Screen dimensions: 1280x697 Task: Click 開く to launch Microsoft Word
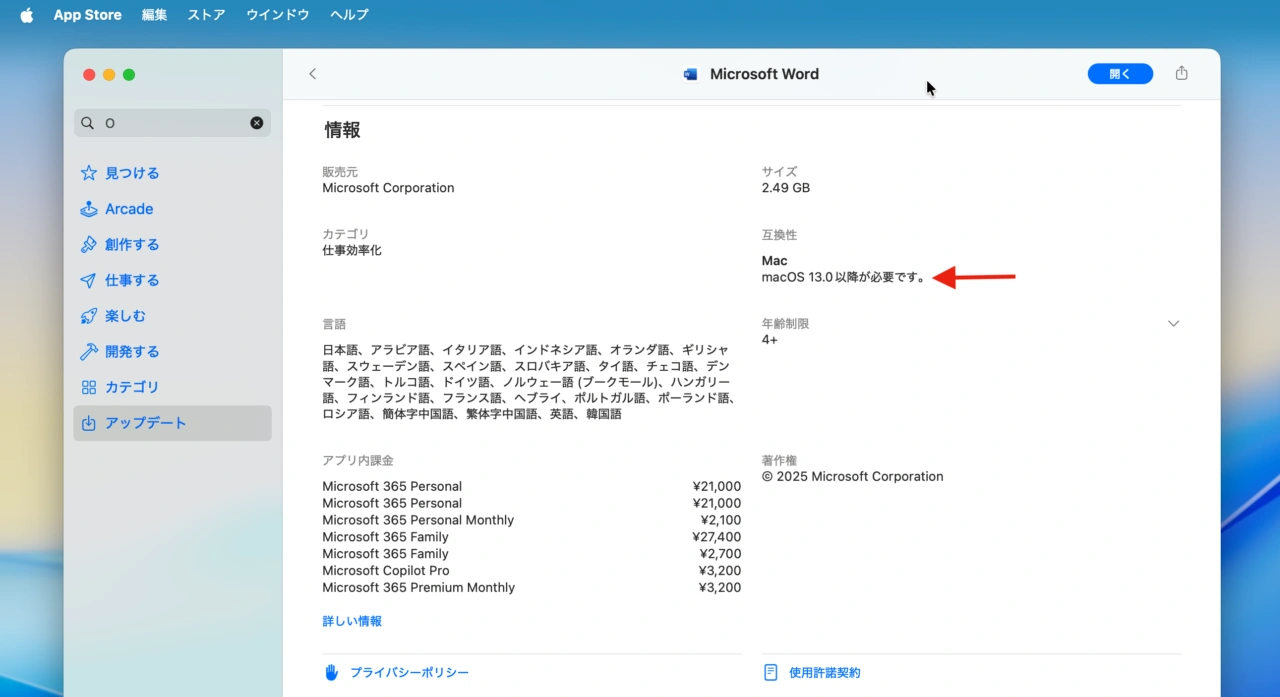pyautogui.click(x=1119, y=73)
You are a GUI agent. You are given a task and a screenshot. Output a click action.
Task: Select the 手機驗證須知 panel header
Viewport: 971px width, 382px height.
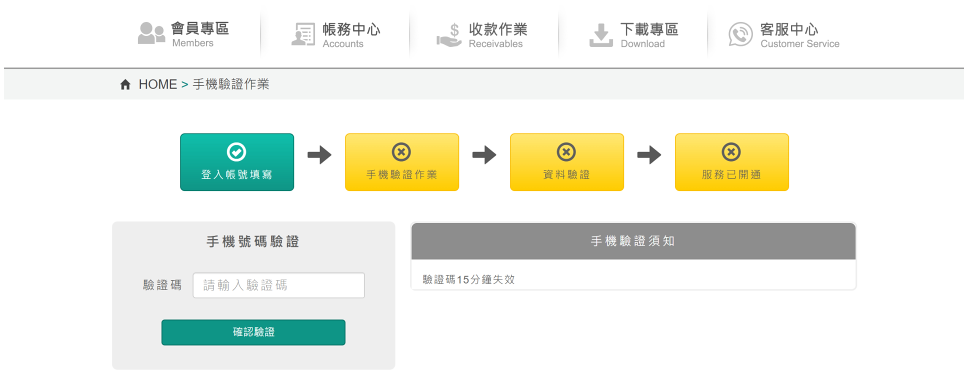pos(633,241)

━━━━━━━━━━

For this exercise, transcribe the data above line by line, exactly, with pictures omitted.

→ THE COMPLETED TASK
Screen dimensions: 1280x697 Task: Click 開く to launch Microsoft Word
pyautogui.click(x=1119, y=73)
You are a GUI agent. You are given a task and a screenshot. Output a click action.
Task: Select the 手機驗證須知 panel header
Viewport: 971px width, 382px height.
pos(633,241)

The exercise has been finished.